On 10/10/2018 05:01 PM, James Japherson wrote:
All I'm proposing is to to allow one to escape that syntax to function calls.

foo(int index)
{
    return arr[index];
}

and D can support

foo($-1);

which simply gets translated in to

arr[arr.length - 1]

I think you might have a misunderstanding about how $ works.

$ is a variable of type size_t. It's an integer. It is syntactic sugar. You can't pass $ as a special value; it's expanded to refer to a specific array at compile time, and it's an alias to the .length property of that array. In order to pass it to a function, you need an array as context.

Right now, the compiler looks at the enclosing index expression and uses it to determine the value to pass.

You want it to look into the function you're calling to determine the value to pass.

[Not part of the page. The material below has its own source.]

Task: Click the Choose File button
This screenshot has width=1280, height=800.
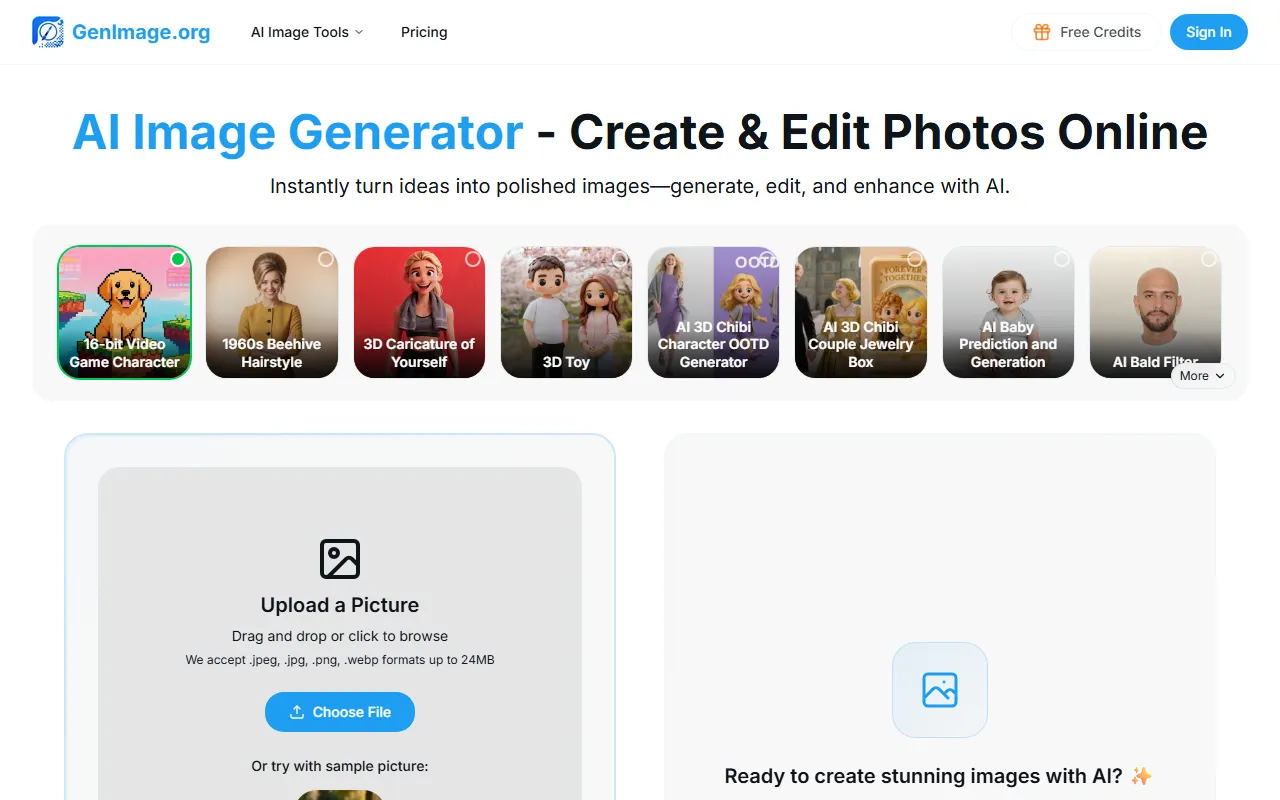Action: pos(340,712)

It's obvious what you want it to do in this particular case -- the compiler should track where that function parameter is used, find the relevant array, and use it to get the length to pass. How about:

  module a;
  extern(C) int foo(int index)
  {
    return someGlobalArray[index];
  }

  module b;
  extern(C) int foo(int index);
  void main() { foo($); }

The compiler doesn't have access to the function body to determine what array you're talking about.

Or:

  int foo(int index)
  {
    if (someCondition)
      return someGlobalArray[index];
    else
      return someOtherArray[index];
  }
  foo($);

There are two arrays you could be talking about, potentially of different lengths, and the compiler can't tell which you're going to access.

Or:

  int foo(int index)
  {
    int something = index;
    return someGlobalArray[something];
  }

The compiler can't just track how the `index` variable is used; it has to track how every variable is used and where it can get its value. This gets complicated fast.

Or:

  int foo(int index)
  {
    return std.process.environment["PATH"].split(":")[index];
  }

The compiler has to execute the bulk of this function at runtime in order to figure out what value to pass to it.

Your proposal only works in the most trivial cases. Because of that, if we made that change, you'd try using it at call sites, then the function definition would change slightly and your code would break.

It's generally not good for a programming language to have brittle features like that.